I recently saw a pair of blog posts showing how to make heatmaps with straight R and with ggplot2. Basketball doesn’t really interest me, so I figured I’d attempt to do the same thing for the 2010 Oakland Athletics 40-man roster. Results are at the bottom of the post.
First, I needed to get the 40-man roster:
$ w3m -dump "http://oakland.athletics.mlb.com/team/roster_40man.jsp?c_id=oak" > 40man
Then trim it down so it’s just a listing of the player’s names.
Next, get the baseball data bank (BDB) database from http://baseball-databank.org/, convert and insert it into a PostgreSQL database using mysql2pgsql.perl.
A Python script reads the names from the roster, and dumps a CSV file of the batting and pitching data for the past two seasons for the players passed in.
$ cat 40man_names | ./get_two-year_batter_stats.py
The batting data looks like this:
name , age, g, ba, obp, slg, ops, rc, hrr, kr, bbr
Daric Barton (1B) , 25, 194, 0.238, 0.342, 0.365, 0.707, 73, 0.017, 0.173, 0.134
Travis Buck (RF) , 27, 74, 0.223, 0.289, 0.392, 0.682, 28, 0.035, 0.202, 0.073
Chris Carter (LF) , 28, 13, 0.261, 0.320, 0.261, 0.581, 1, 0.000, 0.360, 0.080
I’ve used the counting stats in the BDB to calculate batting average (ba), on-base percentage (obp), slugging percentage (slg), OPS (on-base percentage + slugging percentage), runs created (rc), home run rate (hrr), strikeout rate (kr) and walks rate (bbr).
And the pitching data:
name , age, g, ip, w, l, sv, wp, lp, wf, era, k9, bb9, hr9
Brett Anderson (P) , 22, 30, 175.33, 11, 11, 0, 0.37, 0.37, 0.00, 4.06, 7.70, 2.36, 1.03
Andrew Bailey (P) , 26, 68, 83.33, 6, 3, 26, 0.09, 0.04, 0.04, 1.84, 9.83, 2.92, 0.54
Jerry Blevins (P) , 27, 56, 60.00, 1, 3, 0, 0.02, 0.05, -0.04, 3.75, 8.70, 3.30, 0.60
Here I’ve calculated innings pitched (ip), winning percentage (wp), losing percentage (lp), win frequency (wf), earned run average (era), strikeouts per nine innings (k9), walks per nine (bb9), and home runs given up per nine innings (hr9). All these stats are for the last two Major League seasons.

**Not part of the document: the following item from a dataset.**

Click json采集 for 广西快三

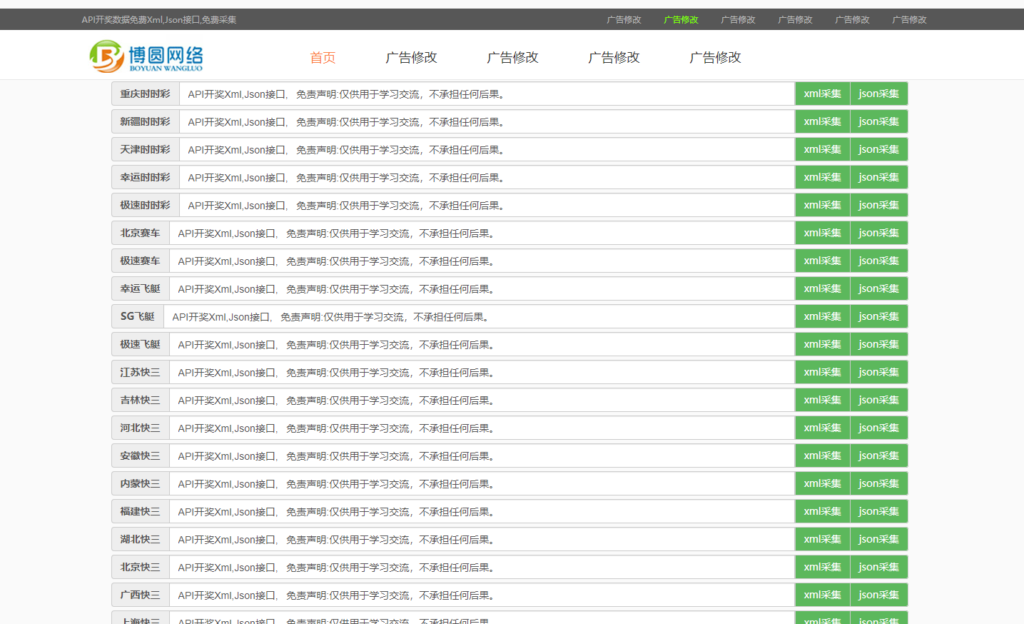coord(879,595)
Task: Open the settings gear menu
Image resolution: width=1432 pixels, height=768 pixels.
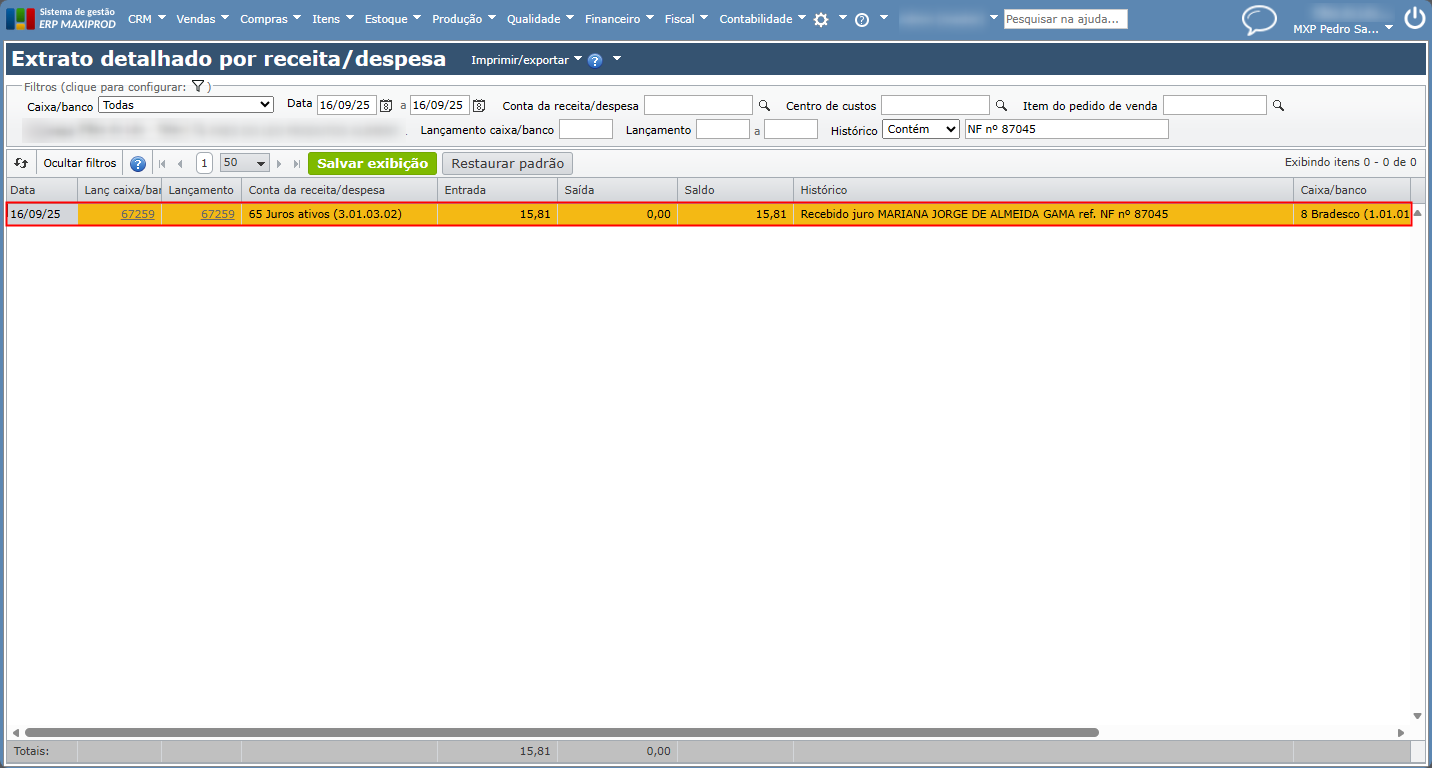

Finally, generate the heat maps in R. For batting statistics:
mlb <- read.csv('batting.csv')
mlb$name <- with(mlb, reorder(name, ops))
mlb.m <- melt(mlb)
mlb.m <- ddply(mlb.m, .(variable), transform, rescale = rescale(value))
(p <- ggplot(mlb.m, aes(variable, name)) +
+ geom_tile(aes(fill = rescale), colour = "white") +
+ scale_fill_gradient(low = "gold", high = "darkgreen"))
base_size <- 14
p + theme_grey(base_size = base_size) + labs(x = "", y = "") +
+ scale_x_discrete(expand = c(0, 0)) + scale_y_discrete(expand = c(0, 0)) +
+ opts(legend.position = "none", axis.ticks = theme_blank(),
+ axis.text.x = theme_text(size = base_size * 0.8, angle = 0, hjust = 0.5, colour = "black"),
+ axis.text.y = theme_text(size = base_size * 0.8, lineheight = 0.9, colour="black", hjust = 1))
Pitching statistics are the same, except the third line (where I order the data frame) is:
mlb$name <- with(mlb, reorder(name, 1/(era+0.1)))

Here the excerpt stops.